- **DOCUMENT EXCERPT**
- - -
OFF BEAT

OFFBEAT: NY Critic Rex Reed under fire for Melissa McCarthy remarks

Phil Potempa's daily entertainment news column
2013-02-11T00:00:00Z 2013-02-11T13:49:03Z OFFBEAT: NY Critic Rex Reed under fire for Melissa McCarthy remarksBy Philip Potempa philip.potempa@nwi.com, (219) 852-4327 nwitimes.com

It seems New York media critic Rex Reed is in hot water for some very unflattering and personal remarks about our Chicagoland comedy actress claim-to-fame.

No, not Jane Lynch, who hails from Dolton.

I'm talking about Melissa McCarthy, of TV's "Mike & Molly" and the big screen funny gut-buster "Bridesmaids," and who hails originally from Plainfield, Ill.

It's been a while since I've even heard Reed's name mentioned, although, I always add him in for the daily Celebrity Birthdays listings, when the Associated Press wire service leaves him out.

Reed, who turns 75 this year, is apparently with The New York Observer (I wasn't even certain of his media outlet these days).

The trouble began last week after his published review of "Identity Thief," the new comedy film that opened over the weekend and stars McCarthy opposite Jason Bateman, in which he mocks McCarthy's weight, in addition to panning the film.

It's not just because Reed didn't like the film, since lots of critics didn't care for it.

In his review, Reed refers to McCarthy's weight repeatedly, calling her "hippo" and "tractor-sized" and "a screeching, humongous creep" before continuing on and characterizing her career, which includes an Emmy win for "Mike & Molly" and an Oscar nomination for "Bridesmaids," as "a study in being obese and obnoxious with equal success."

If you're not sure why Reed's name is familiar, he worked as a New York City-based columnist for decades, before becoming a household name when he, along with critic Dixie Whatley, were named the successors to fill Roger Ebert and Gene Siskel's theater seats as the hosts of "At the Movies," when our Chicago critic duo went on to launch their own show with their last names as the show's title. Reed was with "At the Movies" from 1982 to 1990.

 Other than that, he's also known for a stint being an occasional celebrity judge on "The Gong Show" in the 1970s. He also had a primarily role opposite Mae West in one of her final film roles for Gore Vidal's "Myra Breckinridge," in 1970, which also starred Raquel Welch in the title role, along with John Huston, Farrah Fawcett, Roger C. Carmel and Tom Selleck.
- - -
- **RECORDS**
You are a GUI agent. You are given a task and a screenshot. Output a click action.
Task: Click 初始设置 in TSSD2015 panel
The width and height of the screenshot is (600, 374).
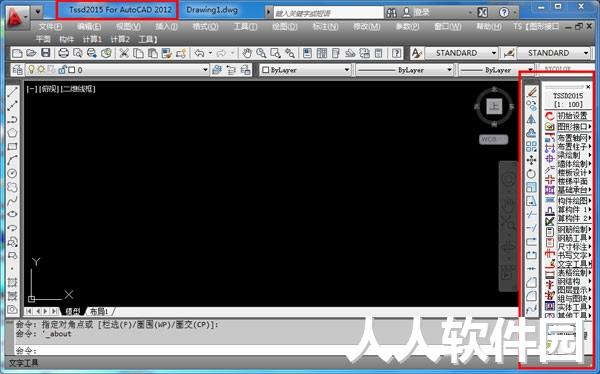[572, 116]
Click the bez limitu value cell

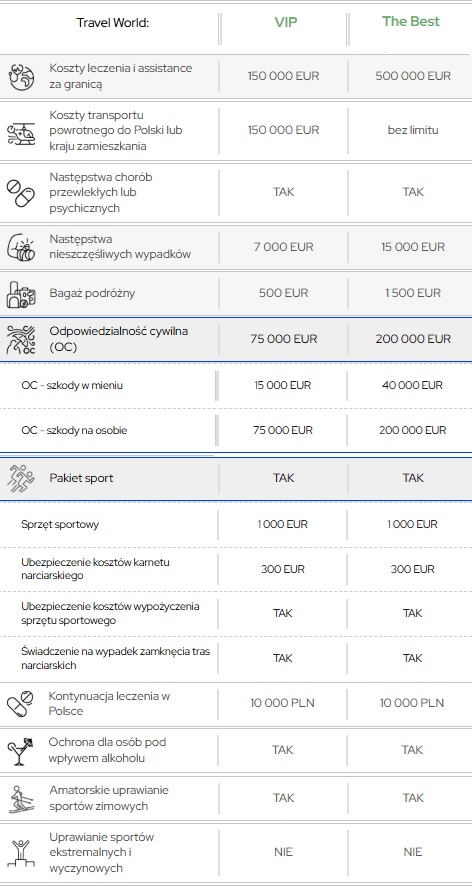(x=413, y=130)
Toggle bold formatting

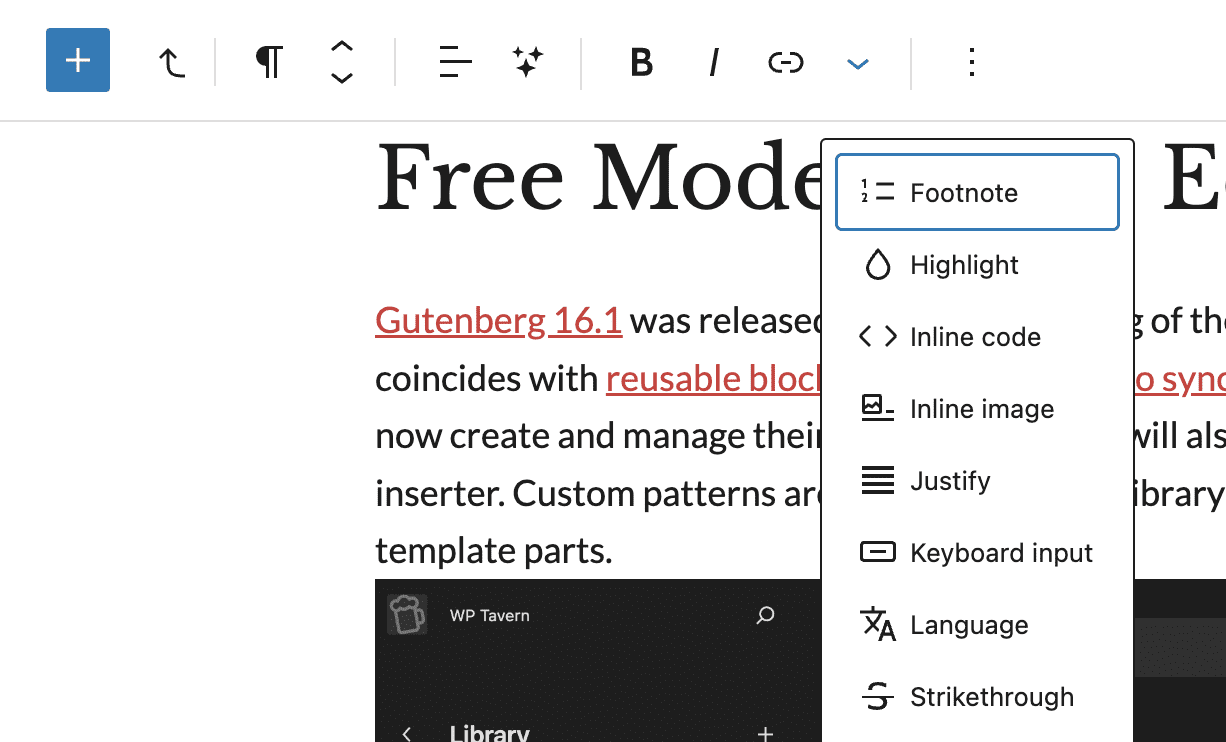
- - -
- **TO DO**
Answer these questions about the column on Rex Reed:
1. Which town does the column give as Melissa McCarthy's original hometown?
2. Which film's review started the trouble for Reed?
3. In what years was Reed with "At the Movies"?

- **RESULT OF THIS EXERCISE**
1. Plainfield, Ill.
2. "Identity Thief"
3. From 1982 to 1990